▶ [Work to complete]: Retype the lines from the first one in the records down to the line containing "Given: Click the scrollbar", counting both, and leave out any pictures.

(Collected data entries)
■ ■ ■ ■ ■
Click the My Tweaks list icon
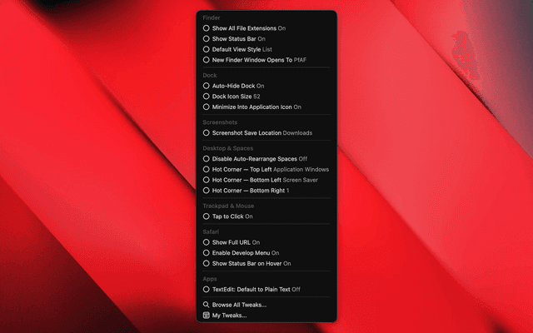This screenshot has width=533, height=333. (207, 316)
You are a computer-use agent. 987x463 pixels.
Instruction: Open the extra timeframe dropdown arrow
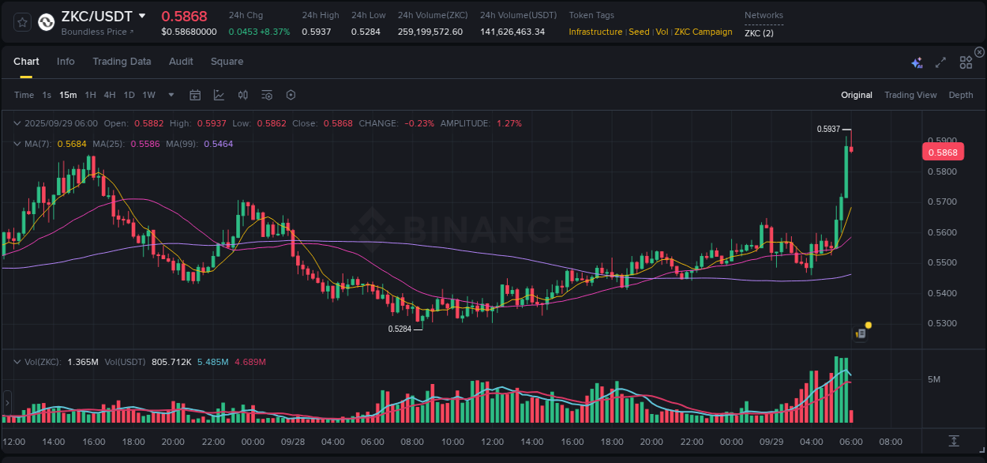coord(170,95)
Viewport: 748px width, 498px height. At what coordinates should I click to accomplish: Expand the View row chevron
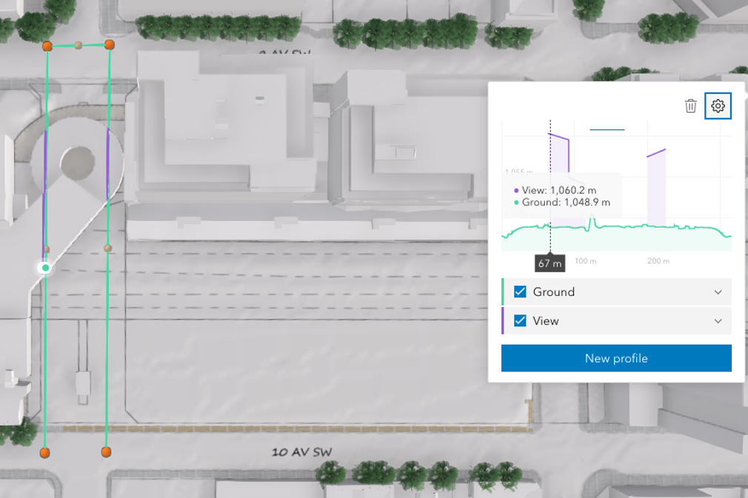tap(718, 320)
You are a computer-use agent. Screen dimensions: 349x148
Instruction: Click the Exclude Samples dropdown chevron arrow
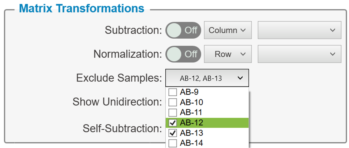coord(240,78)
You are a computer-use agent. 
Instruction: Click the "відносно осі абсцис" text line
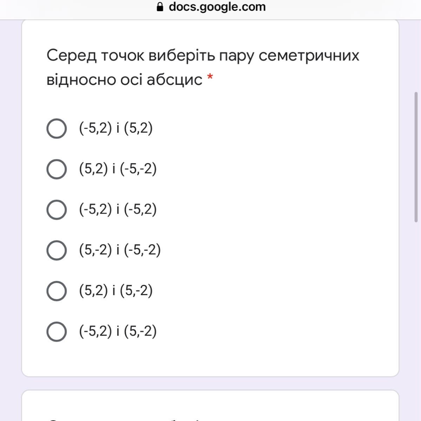pyautogui.click(x=124, y=80)
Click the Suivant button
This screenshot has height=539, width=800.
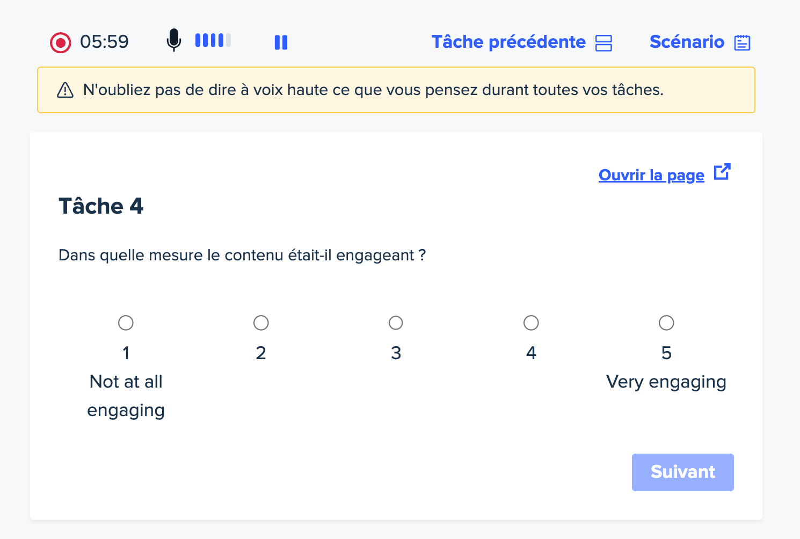coord(682,472)
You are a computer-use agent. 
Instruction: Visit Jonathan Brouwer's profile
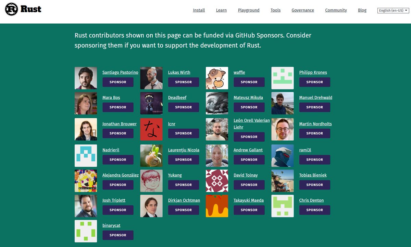tap(119, 124)
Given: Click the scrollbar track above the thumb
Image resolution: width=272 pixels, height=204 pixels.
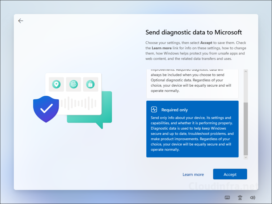Looking at the screenshot, I should pyautogui.click(x=246, y=88).
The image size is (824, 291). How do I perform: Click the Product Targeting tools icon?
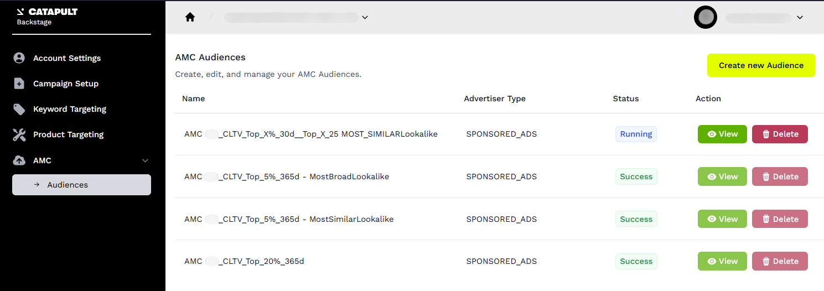(x=19, y=134)
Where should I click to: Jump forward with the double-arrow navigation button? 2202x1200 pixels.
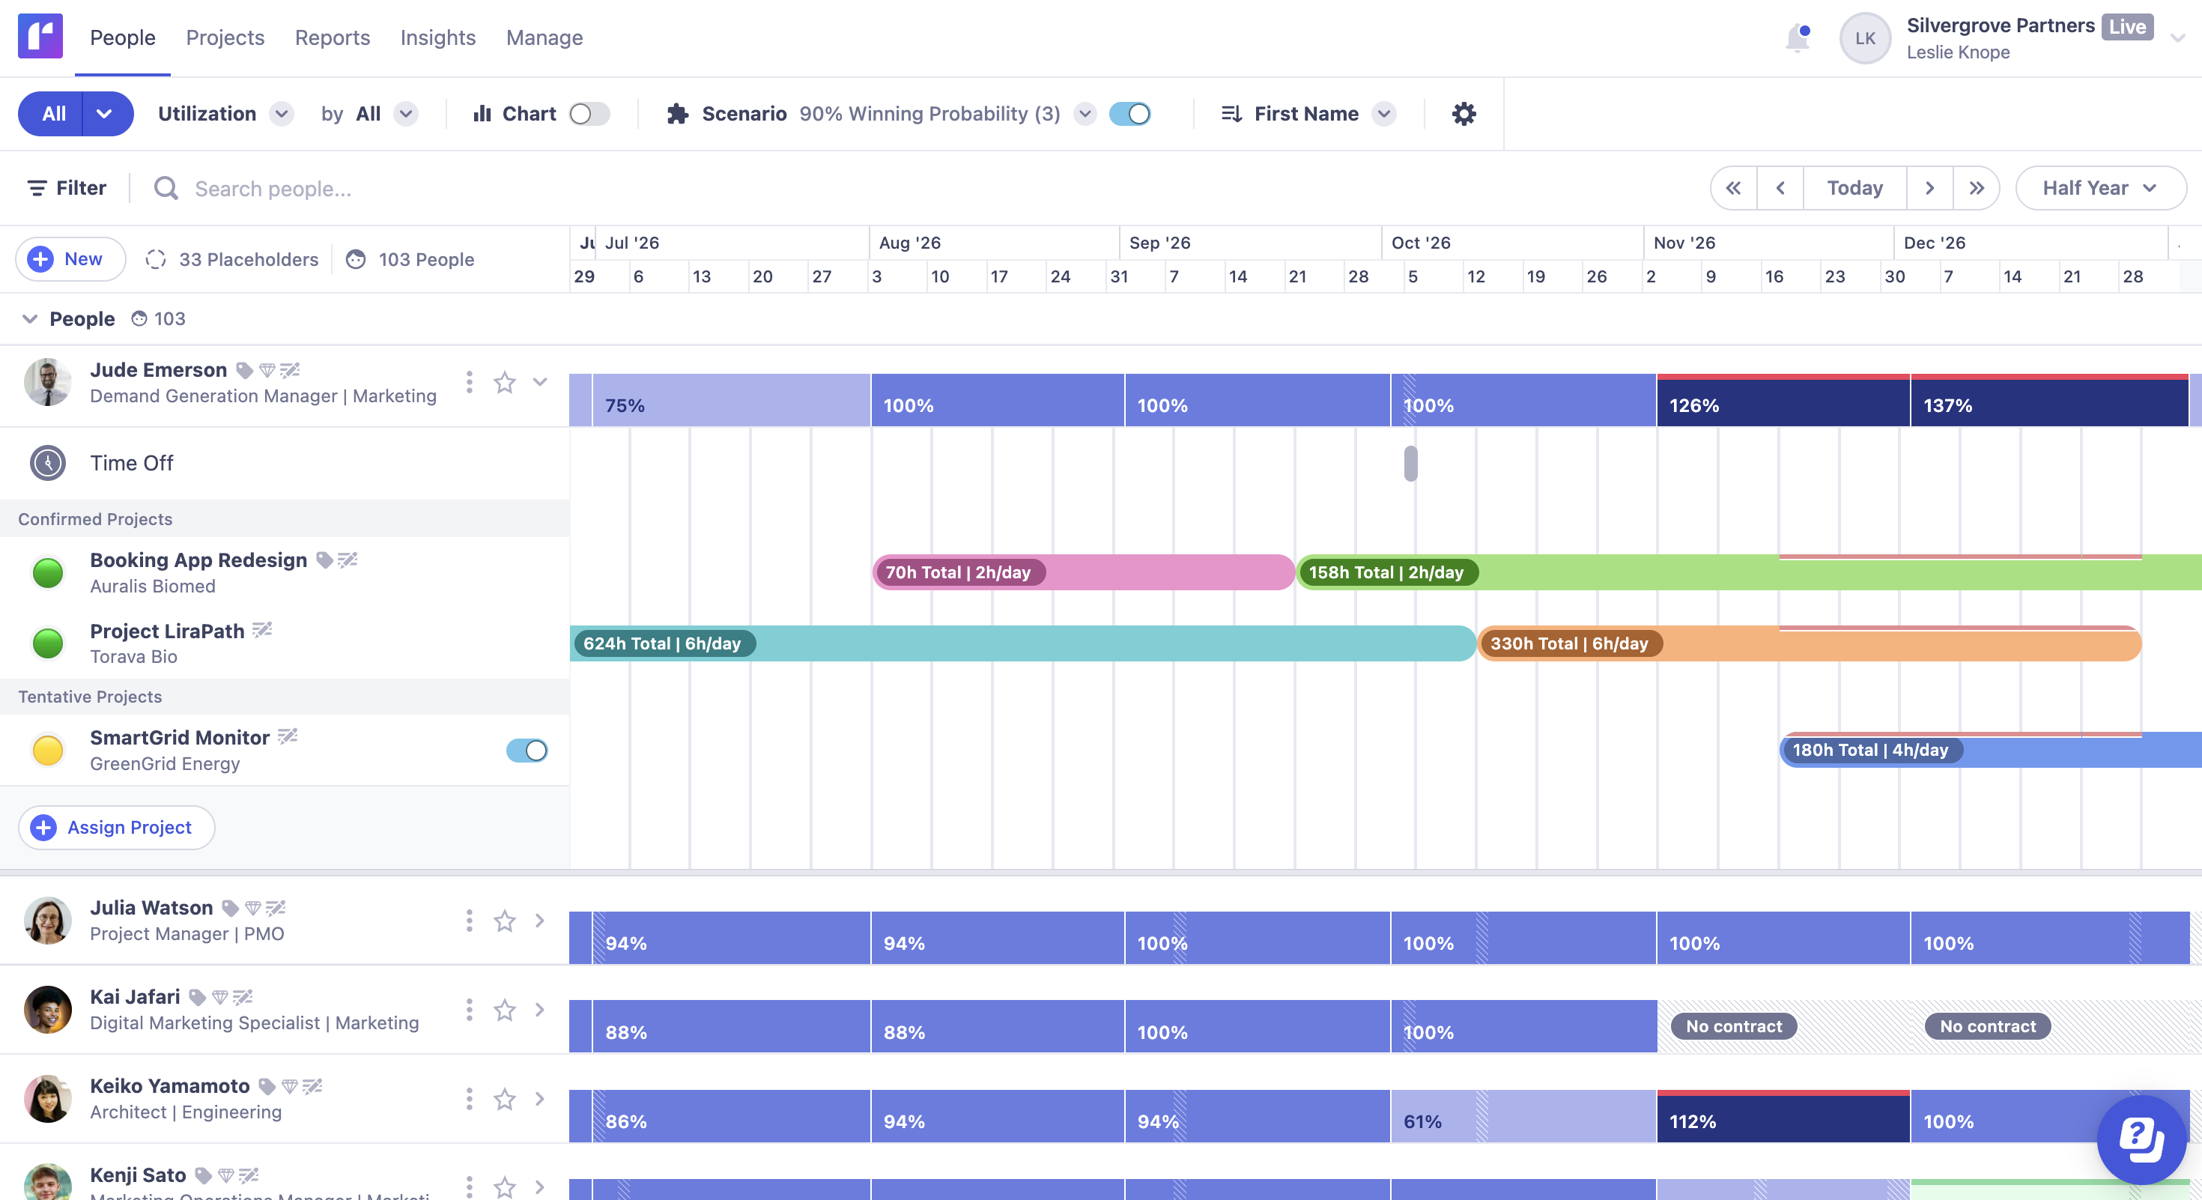tap(1975, 188)
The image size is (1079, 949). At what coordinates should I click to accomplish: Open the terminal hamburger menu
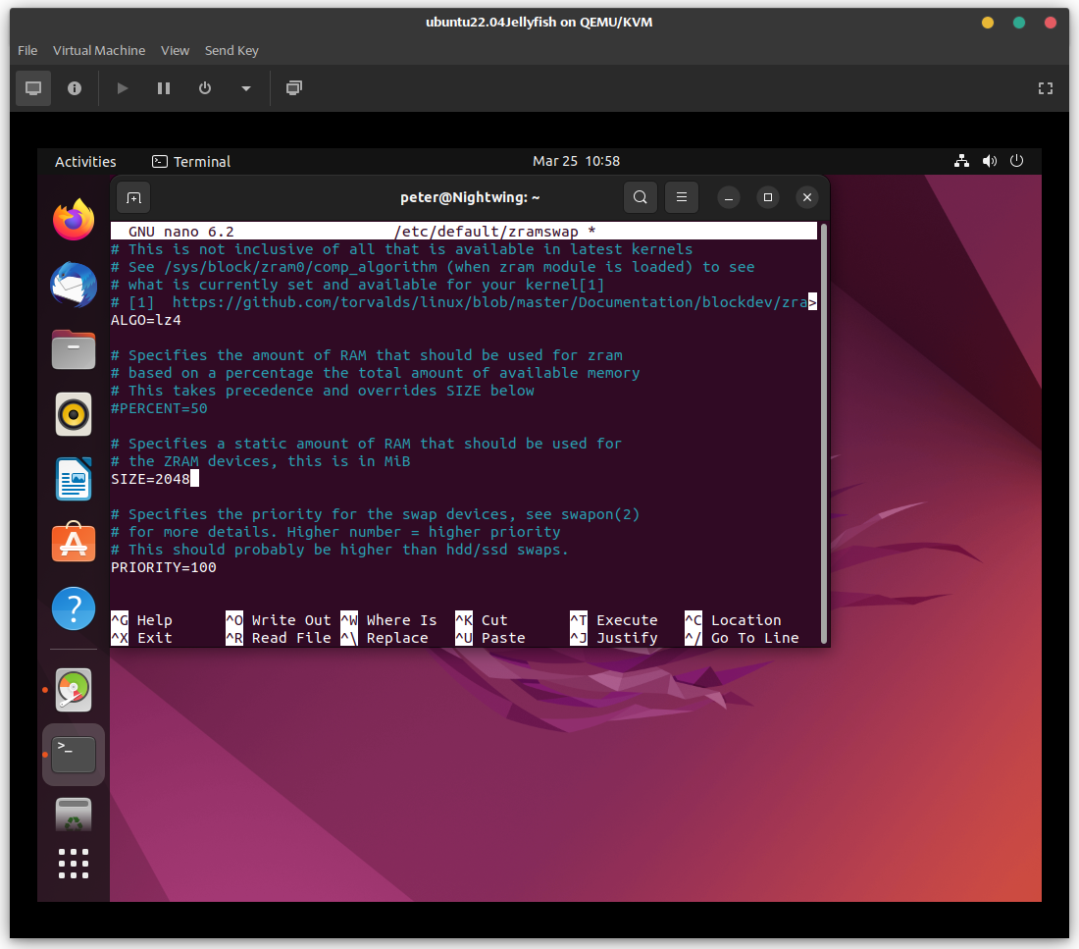[x=681, y=197]
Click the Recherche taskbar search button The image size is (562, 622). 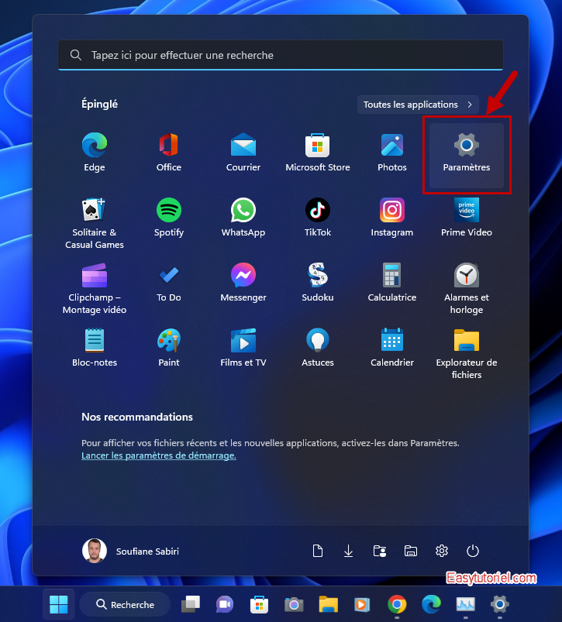pyautogui.click(x=124, y=604)
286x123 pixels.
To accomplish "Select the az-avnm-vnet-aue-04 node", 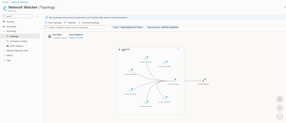I will click(x=146, y=103).
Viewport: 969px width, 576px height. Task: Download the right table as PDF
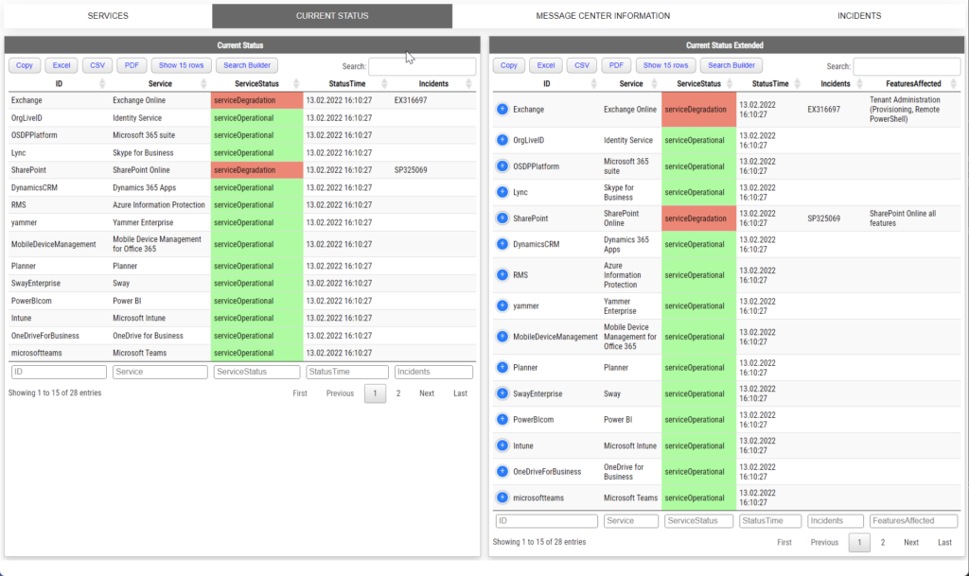[616, 65]
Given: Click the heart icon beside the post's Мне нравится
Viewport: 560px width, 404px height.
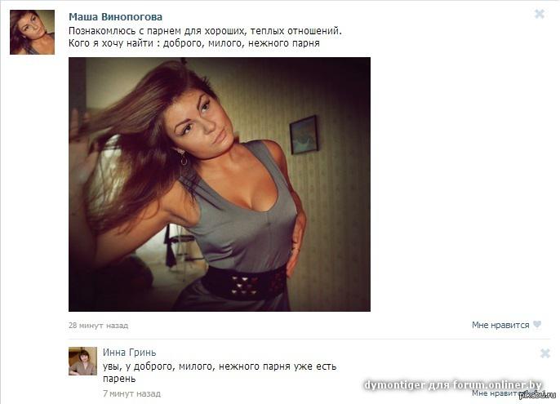Looking at the screenshot, I should pyautogui.click(x=537, y=324).
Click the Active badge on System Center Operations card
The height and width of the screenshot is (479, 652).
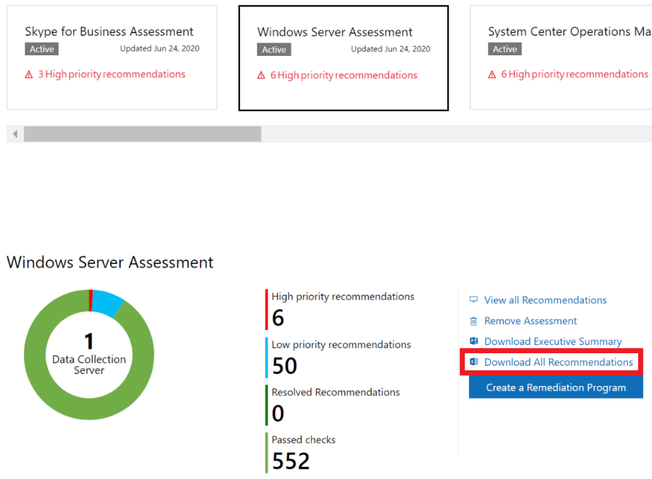(x=504, y=49)
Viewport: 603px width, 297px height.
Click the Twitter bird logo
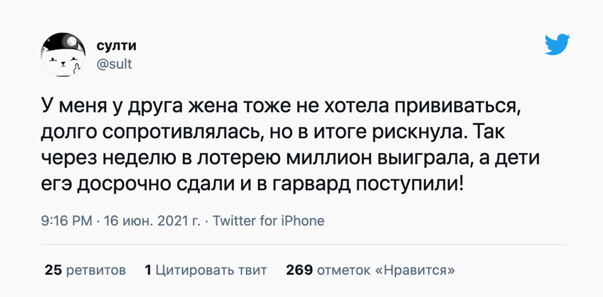pos(557,45)
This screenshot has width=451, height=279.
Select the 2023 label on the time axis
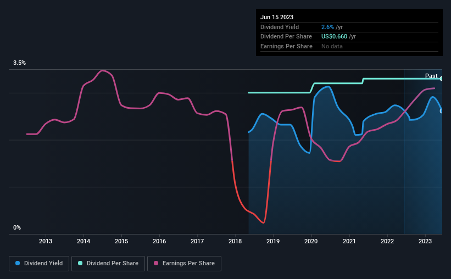pyautogui.click(x=425, y=241)
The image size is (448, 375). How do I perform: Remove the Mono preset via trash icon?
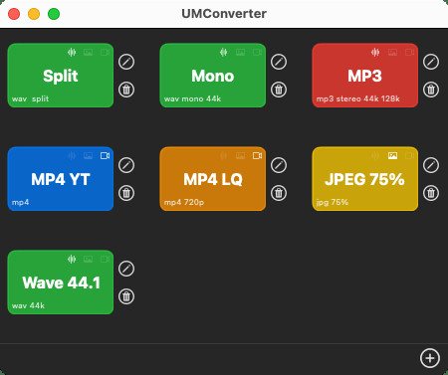tap(279, 90)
■ ■ ■ ■ ■
▶ [Finished exercise]:
Click the My Tweaks list icon
This screenshot has width=533, height=333. (207, 316)
You are a computer-use agent. 987x463 pixels.
Instruction: Open the extra timeframe dropdown arrow
coord(170,95)
Viewport: 748px width, 498px height. At what coordinates should I click to accomplish: Expand the View row chevron
tap(718, 320)
You are a computer-use agent. Screen dimensions: 349x148
Instruction: Click the Exclude Samples dropdown chevron arrow
coord(240,78)
You are a computer-use agent. 
Instruction: Click the "відносно осі абсцис" text line
pyautogui.click(x=124, y=80)
Click the Suivant button
This screenshot has height=539, width=800.
coord(682,472)
You are a computer-use agent. 
Instruction: Visit Jonathan Brouwer's profile
tap(119, 124)
Given: Click the scrollbar track above the thumb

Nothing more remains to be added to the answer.